BOA NOITE E BOA SORTE

Filme simpaticíssimo do Diretor George Clooney que trata da TV americana em meados da década de 50 onde os EUA vivia o período do Macarthismo.Mostrando que se comparado com os dias atuais, nada mudou em termos manipulativos, já tratados em filmes similares como Cidadão Kane e Um grito no escuro, por exemplo. O ator David Strathairn interpreta o âncora da TV CBS, Edward R. Murrow, que acaba perseguindo o Senador Joseph Mc Carthy por utilizar de inverdades para acusar supostos envolvidos com o Comunismo. O ponto alto do filme é a interpretação de Strathairn, ele molda seu personagem com ironia e classe fazendo o filme ganhar brilho. Outro ponto alto da película está certamente no seu roteiro, rápido, repleto de diálogos ágeis pontuados por uma fotografia linda em preto e branco na maior parte dentro do estúdio de Tv com pausas para uma fantástica Diane Reeves cantando clássicos do Jazz (TV is the thing this year, How High The moon, You Drive me crazy), acompanhada por alguns músicos. Os cortes para as partes musicais são excelentes, pois acentuam o clima de época e da Direção de Arte. O final súbito é finalizado com o chavão, Boa noite e Boa sorte, para entrarem os créditos com o a perfeita voz de Reeves acompanhada apenas por um baixo. O clima ao sairmos do cinema é de mágica nostalgia. EXCELENTE.

CAPOTE

O argumento desse filme é sobre a relação do escritor Truman Capote e sua pesquisa do assassinato de uma família numa cidade do interior do Kansas culminando em um dos grandes Best sellers americanos de todos os tempos “A sangue frio”. O Diretor Bennet Miller faz um apanhado da vida de Truman Capote enquanto este se prepara para enfrentar os assassinos pela qual necessita de informações para escrever seu livro.

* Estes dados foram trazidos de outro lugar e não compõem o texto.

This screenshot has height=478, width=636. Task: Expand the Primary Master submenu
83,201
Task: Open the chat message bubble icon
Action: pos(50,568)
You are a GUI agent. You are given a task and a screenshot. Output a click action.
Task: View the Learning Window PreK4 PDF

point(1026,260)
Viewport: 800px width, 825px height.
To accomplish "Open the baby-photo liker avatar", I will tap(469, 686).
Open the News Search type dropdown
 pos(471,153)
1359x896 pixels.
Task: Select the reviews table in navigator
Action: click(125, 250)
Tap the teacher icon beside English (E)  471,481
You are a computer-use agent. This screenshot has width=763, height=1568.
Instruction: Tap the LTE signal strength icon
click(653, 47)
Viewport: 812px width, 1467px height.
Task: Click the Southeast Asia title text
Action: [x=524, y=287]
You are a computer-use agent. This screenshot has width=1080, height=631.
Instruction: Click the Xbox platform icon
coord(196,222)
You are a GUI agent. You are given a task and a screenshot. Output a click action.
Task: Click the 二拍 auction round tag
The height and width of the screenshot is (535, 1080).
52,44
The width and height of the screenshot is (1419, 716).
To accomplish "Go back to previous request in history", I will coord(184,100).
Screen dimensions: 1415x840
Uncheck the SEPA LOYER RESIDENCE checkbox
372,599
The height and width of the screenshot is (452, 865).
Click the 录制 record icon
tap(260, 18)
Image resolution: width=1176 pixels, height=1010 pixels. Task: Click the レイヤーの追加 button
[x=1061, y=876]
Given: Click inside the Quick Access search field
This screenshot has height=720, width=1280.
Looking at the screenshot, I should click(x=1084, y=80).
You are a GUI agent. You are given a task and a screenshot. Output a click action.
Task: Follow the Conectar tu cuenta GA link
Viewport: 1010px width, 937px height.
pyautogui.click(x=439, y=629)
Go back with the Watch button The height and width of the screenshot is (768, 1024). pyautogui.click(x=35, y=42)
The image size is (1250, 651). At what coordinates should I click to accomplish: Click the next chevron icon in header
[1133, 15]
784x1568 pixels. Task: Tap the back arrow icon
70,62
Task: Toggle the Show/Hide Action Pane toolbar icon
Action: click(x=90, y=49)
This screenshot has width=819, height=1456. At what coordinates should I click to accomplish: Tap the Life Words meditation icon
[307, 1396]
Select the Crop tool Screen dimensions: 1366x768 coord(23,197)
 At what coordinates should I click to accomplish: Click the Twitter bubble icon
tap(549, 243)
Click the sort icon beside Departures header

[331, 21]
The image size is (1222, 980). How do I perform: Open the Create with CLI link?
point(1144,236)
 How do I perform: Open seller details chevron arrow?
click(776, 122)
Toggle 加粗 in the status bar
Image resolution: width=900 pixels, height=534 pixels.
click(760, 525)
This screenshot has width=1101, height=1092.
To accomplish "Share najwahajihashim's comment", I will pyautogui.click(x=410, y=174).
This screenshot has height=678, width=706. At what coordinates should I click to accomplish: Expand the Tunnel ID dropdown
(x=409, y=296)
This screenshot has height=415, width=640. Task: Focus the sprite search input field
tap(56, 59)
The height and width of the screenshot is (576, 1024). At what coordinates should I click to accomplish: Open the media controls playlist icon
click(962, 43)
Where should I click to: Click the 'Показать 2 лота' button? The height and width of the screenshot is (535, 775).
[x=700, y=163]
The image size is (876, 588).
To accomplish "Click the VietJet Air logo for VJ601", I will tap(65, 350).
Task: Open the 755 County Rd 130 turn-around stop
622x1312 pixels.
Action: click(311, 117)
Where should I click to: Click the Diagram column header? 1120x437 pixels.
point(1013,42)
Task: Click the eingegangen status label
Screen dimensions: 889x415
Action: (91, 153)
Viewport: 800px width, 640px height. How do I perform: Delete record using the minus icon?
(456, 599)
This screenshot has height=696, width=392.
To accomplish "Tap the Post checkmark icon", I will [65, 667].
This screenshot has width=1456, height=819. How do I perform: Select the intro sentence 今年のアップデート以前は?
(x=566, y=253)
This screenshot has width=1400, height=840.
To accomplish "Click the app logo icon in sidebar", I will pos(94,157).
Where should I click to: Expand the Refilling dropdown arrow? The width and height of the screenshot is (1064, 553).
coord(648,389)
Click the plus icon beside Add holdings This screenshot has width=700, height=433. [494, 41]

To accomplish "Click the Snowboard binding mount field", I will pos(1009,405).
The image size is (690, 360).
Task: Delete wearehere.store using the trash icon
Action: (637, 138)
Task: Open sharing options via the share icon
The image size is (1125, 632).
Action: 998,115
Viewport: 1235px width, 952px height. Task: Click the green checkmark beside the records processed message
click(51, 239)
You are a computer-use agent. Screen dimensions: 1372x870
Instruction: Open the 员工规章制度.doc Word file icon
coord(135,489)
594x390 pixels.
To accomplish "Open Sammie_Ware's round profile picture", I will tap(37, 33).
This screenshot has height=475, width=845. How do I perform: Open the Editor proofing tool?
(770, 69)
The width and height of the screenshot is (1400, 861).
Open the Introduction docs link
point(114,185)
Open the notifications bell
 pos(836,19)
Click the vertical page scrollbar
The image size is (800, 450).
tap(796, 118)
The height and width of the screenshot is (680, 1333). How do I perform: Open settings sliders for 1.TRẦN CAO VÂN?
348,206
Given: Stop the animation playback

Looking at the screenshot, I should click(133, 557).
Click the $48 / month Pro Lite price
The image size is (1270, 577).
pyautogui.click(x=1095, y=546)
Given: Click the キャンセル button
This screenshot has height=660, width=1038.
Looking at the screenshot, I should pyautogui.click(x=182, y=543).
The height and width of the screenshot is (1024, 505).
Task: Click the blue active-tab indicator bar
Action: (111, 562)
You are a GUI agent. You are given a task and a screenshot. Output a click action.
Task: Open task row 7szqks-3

Como todo filme baseado em biografias, esse aqui, segue o roteiro clássico e é claro que está investindo num tema sério. A narrativa é simples, explorando closes dos personagens e principalmente a atuação de Philip Seymour Hoffman, sua interpretação de Capote é cheia de nuances. A princípio a língua dobrada e a fala arrastada dá vontade de você querer ser um dos Serial Killers do filme para matá-lo também, mas, na verdade, a sua interpretação exigiu muita técnica para ser realizada. Por vezes ele é tão controlado que parece que o ator utilizou supositórios de cafeína para extimular o corpo a interpretar, interpretar e interpretar. Entretanto, seu desempenho atinge um crescendo espetacular. No final você ri do sujeito porque não consegue que, a corte suprema execute, seus supostos “amigos” para ele concluir sua “mina de ouro”. É tão bizarro, o conceito, e os trajeitos afeminados, que o expectador não sabe se estende a mão ou sente raiva de Capote por explorar a desgraça alheia. Isso culminou na própria maldição do escritor que depois de realizar essa obra não escreveu mais nada na literatura. O filme é dirigido com sobriedade, com bela fotografia, mas uma história de um escritor que por si só é um espetáculo a parte e que vale ser conferido.